Павел продиктовал Сосфену выражение благодарности и веры, удивительное по своему спокойствию и уверенности, после чего перешел к самой болезненной проблеме, взывая ко всей коринфской общине: "Разве разделился Христос? Разве Павел распялся за вас? или во имя Павла вы крестились?" Он благодарил Бога, что не крестил никого в Коринфе, кроме Криспа и Гаия; потом добавил, что крестил еще Стефана и его домашних, но больше не может припомнить. "Ибо Христос послал меня не крестить, а благовествовать, не в премудрости слова, чтобы не упразднить креста Христова". Павел особенно подчеркивает эту мысль, чтобы сразу вести обсуждение вопроса на более высоком уровне, чем это делали другие современные ему мыслители, видевшие высшее благо в человеческой мысли и человеческих условиях. С евангелической точки зрения мудрость и здравый смысл людей смехотворны: "Ибо, когда мир своею мудростью не познал Бога в премудрости Божией, то благоугодно было Богу юродством проповеди спасти верующих. Ибо и Иудеи требуют чудес, и Еллины ищут мудрости; а мы проповедуем Христа распятого, для Иудеев соблазн, а для Еллинов безумие, для самих же призванных, Иудеев и Еллинов — Христа, Божию силу и Божию премудрость".
"Потому что немудрое Божие премудрее человеков, а немощное Божие сильнее человеков". С помощью довольно длинного рассуждения Павел объясняет, что человек неспособен познать Бога силой разума. И даже если бы Павел знал, какие чудеса человеческого знания возникнут через две тысячи лет, как сложно устроен человеческий мозг и анатомия тела, как огромна вселенная, в которой земля вертится, как былинка в бесконечном пространстве — он сказал бы то же самое, и, может быть, с иронией заметил бы, что люди, обнаружив ничтожество своей планеты, вместо того, чтобы осознать это ничтожество, возомнили, что могут объяснить все, не нуждаясь в Боге. Нет, мы не знаем ничего. "Проповедуем премудрость Божию, тайную, сокровенную, которую предназначил Бог прежде веков к славе нашей, которой никто из властей века сего не познал; ибо, если бы познали, то не распяли бы Господа славы… Кто из человеков знает, что в человеке, кроме духа человеческого, живущего в нем? Так и Божьего никто не знает, кроме Духа Божия". — "Ибо кто познал ум Господень", — цитирует Павел Исайю, — "чтобы мог судить Его? А мы имеем ум Христов".

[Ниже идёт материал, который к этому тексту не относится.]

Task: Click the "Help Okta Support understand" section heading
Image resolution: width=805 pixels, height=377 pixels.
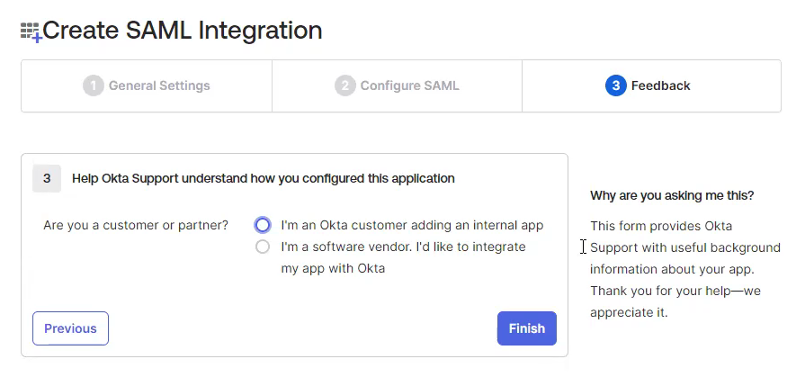Action: (264, 178)
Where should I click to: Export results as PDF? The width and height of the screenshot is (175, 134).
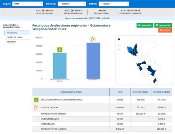click(x=145, y=25)
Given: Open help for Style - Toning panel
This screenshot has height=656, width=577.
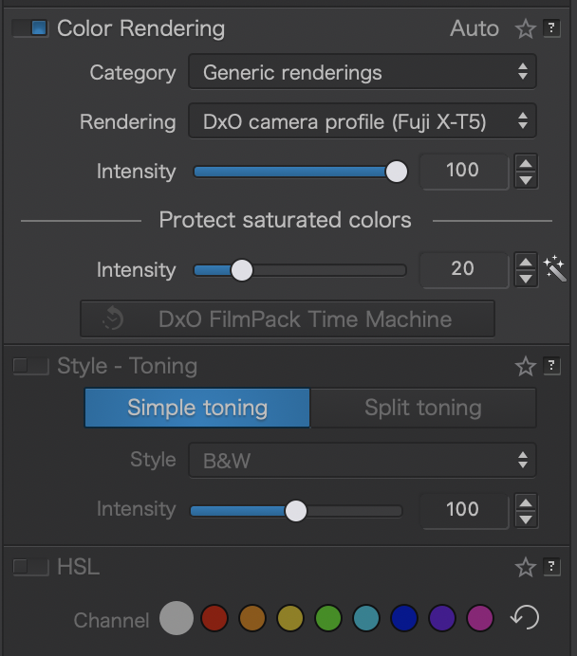Looking at the screenshot, I should [551, 367].
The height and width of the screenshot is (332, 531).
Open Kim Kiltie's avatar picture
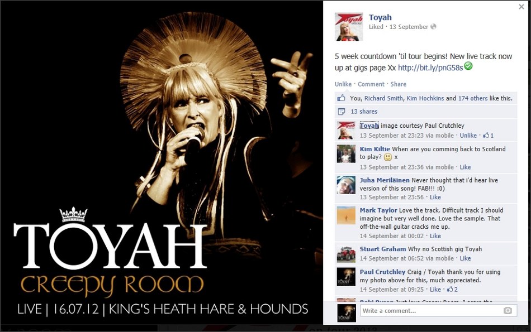[346, 154]
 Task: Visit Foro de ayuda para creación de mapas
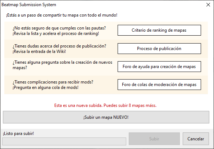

Теперь, заставив коринфян, слушающих зачитываемое вслух послание, воспринимать все последующее на высоком духовном уровне, а не на обычном человеческом, Павел быстро разбивает позицию франкционеров, показывая, что каждый апостол и проповедник служат единому Богу, и все верующие едины в Боге: "Я насадил, Аполлос поливал, но возрастил Бог", — апостол есть строитель, но основание положено Богом. С духом разобщенности приходят высокомерие и надменность: "Никто не обольщай самого себя: если кто из вас думает быть мудрым в веке сем, тот будь разумным чтоб быть мудрым… не превозносись один пред другим, ибо кто отличает тебя? Что ты имеешь, чего бы не получил? А если получил, что хвалишься как будто не получил?" Ирония Павла начинает граничить с сарказмом: "Вы уже пресытились, вы уже обогатились, вы стали царствовать без нас". Апостолам же суждено, как презренным преступникам, умереть на арене, всем на посмешище. "Мы безумны Христа ради, а вы мудры во Христе; мы немощны, а вы крепки; вы в славе, а мы в бесчестии", — и Павел описывает всю тяжесть проповедничества. "Не к постыжению вашему пишу сие", — добавляет Павел, — "но вразумляю вас, как возлюбленных детей моих". Он обещает, "если угодно будет Богу", придти к коринфянам, и испытать возгордившихся. "Чего вы хотите? с жезлом придти к вам, или с любовью и духом кротости?"